On dispose d’une autre source mentionnant cet incident : les minutes du procès lui-même ou plus précisément, en forme de plaquette, la plaidoirie de Me Mazen, membre du Barreau de Carpentras, avocat de la défense [3] au Tribunal Civil de Nyons.
Malgré ce que rapporte le Père Cler dans le texte cité par Jean-Pierre Joly, il n’est fait mention d’aucune menace avec arme dans le chef d’accusation.
« A la suite d’une plainte du percepteur et de l’enquête à laquelle il fut procédé par la gendarmerie, M. l’abbé Heurteloup a été cité de comparaître le 30 Mars dernier à 9 heures du matin devant le tribunal civil de Nyons.

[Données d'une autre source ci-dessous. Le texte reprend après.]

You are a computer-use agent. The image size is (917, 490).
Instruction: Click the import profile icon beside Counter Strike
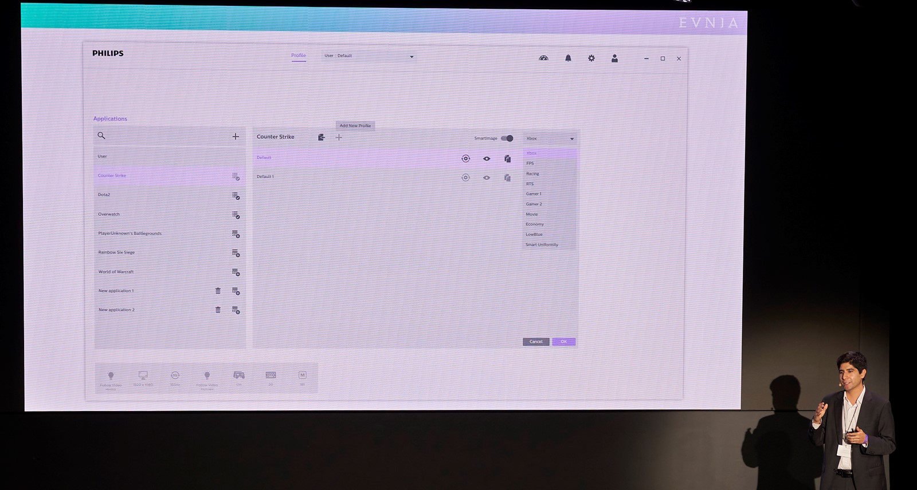click(322, 137)
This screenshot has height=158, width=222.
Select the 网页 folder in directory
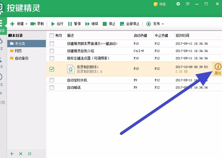pos(18,51)
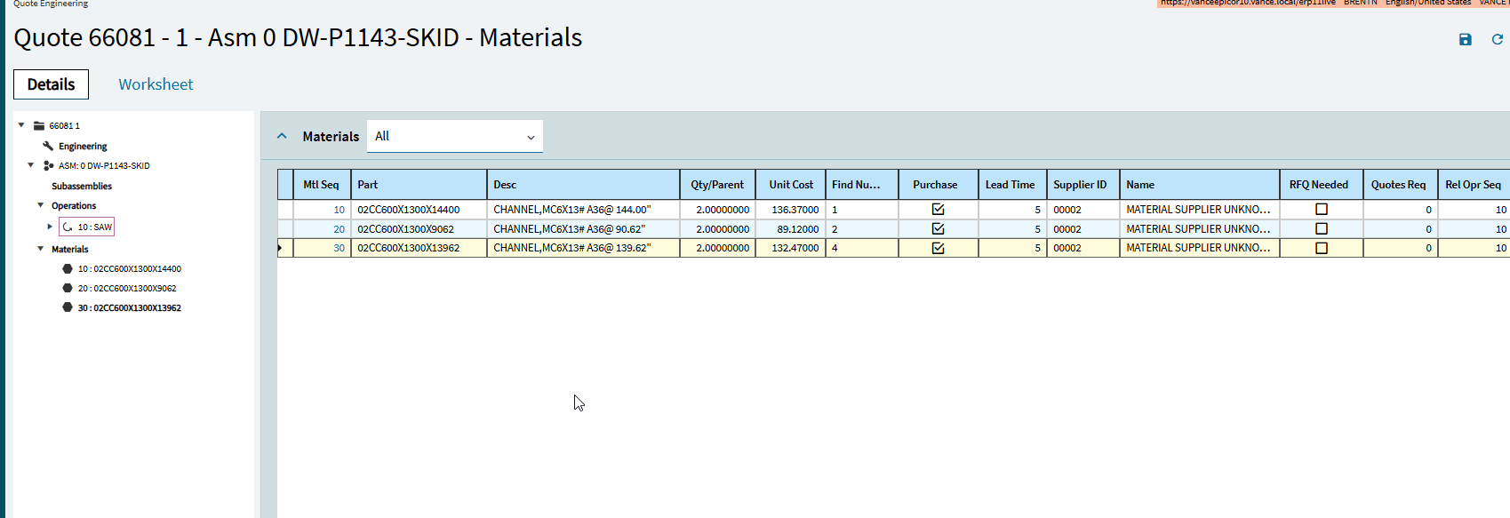Collapse the Materials panel chevron
1510x518 pixels.
click(282, 136)
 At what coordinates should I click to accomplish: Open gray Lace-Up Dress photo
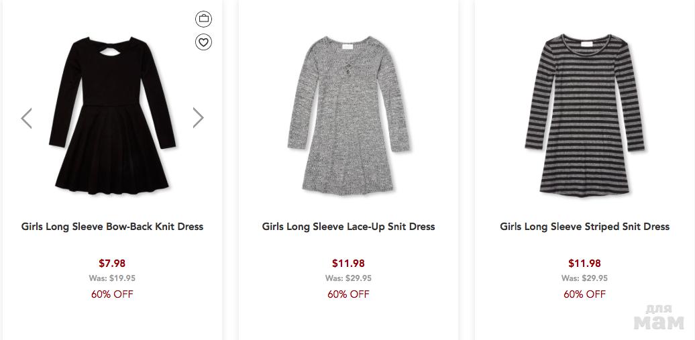pos(348,115)
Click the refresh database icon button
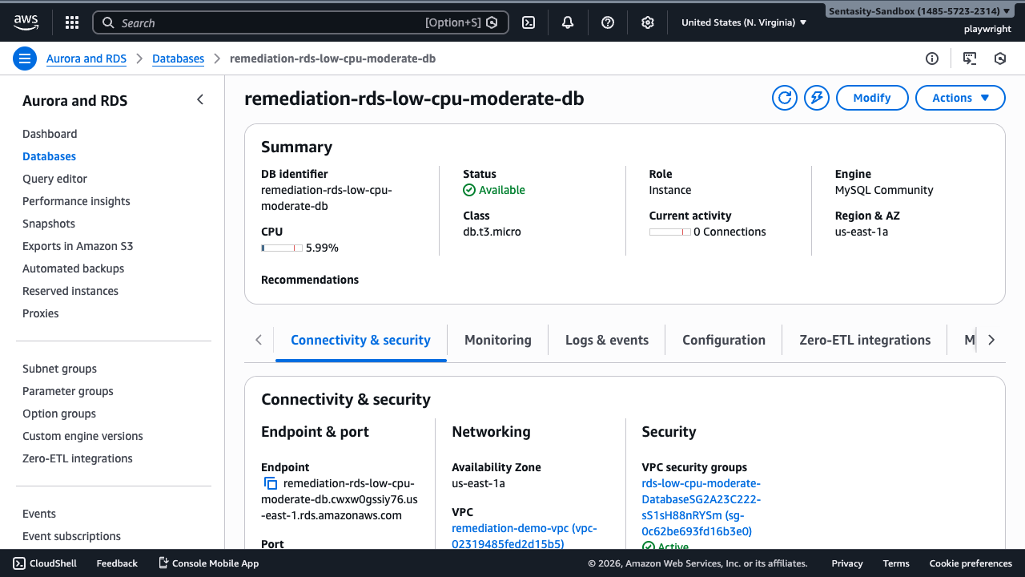This screenshot has width=1025, height=577. (x=785, y=98)
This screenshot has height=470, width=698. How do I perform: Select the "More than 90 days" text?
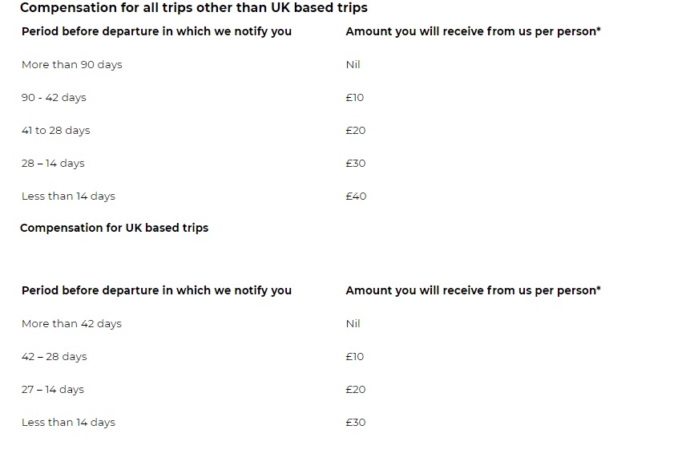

Sous la prévention est-il dit dans la citation, d’avoir à Montfroc le 14 mars 1906, outragé par paroles le sieur Tyran, percepteur de Séderon, citoyen chargé d’un ministère public dans l’exercice de ses fonctions, en le traitant d’inquisiteur, en lui disant : ‘Le curé de Montfroc n’ouvrira jamais les portes de son église aux voleurs hypocrites ; et qualifiant la mission dont il était chargé… de besogne ignoble.’ Délit prévu et puni par l’article 224 du Code pénal. »
Mais quel est le contenu de cet article de loi qui n’évoque rien pour les profanes que nous sommes ?
Article 224-1 : « Le fait, sans ordre des autorités constituées et hors les cas prévus par la loi, d’arrêter, d’enlever, de détenir ou de séquestrer une personne, est puni de vingt ans de réclusion criminelle. »
« Séquestration » : l’accusation est grave et dépasse de beaucoup ce qui nous est rapporté de l’incident. À moins que l’on ne se soit appuyé sur l’élément moral :
« L’intention délictueuse est caractérisée par la volonté d’empêcher la victime d’aller et venir librement pendant un temps plus ou moins long ou de l’isoler du monde extérieur ».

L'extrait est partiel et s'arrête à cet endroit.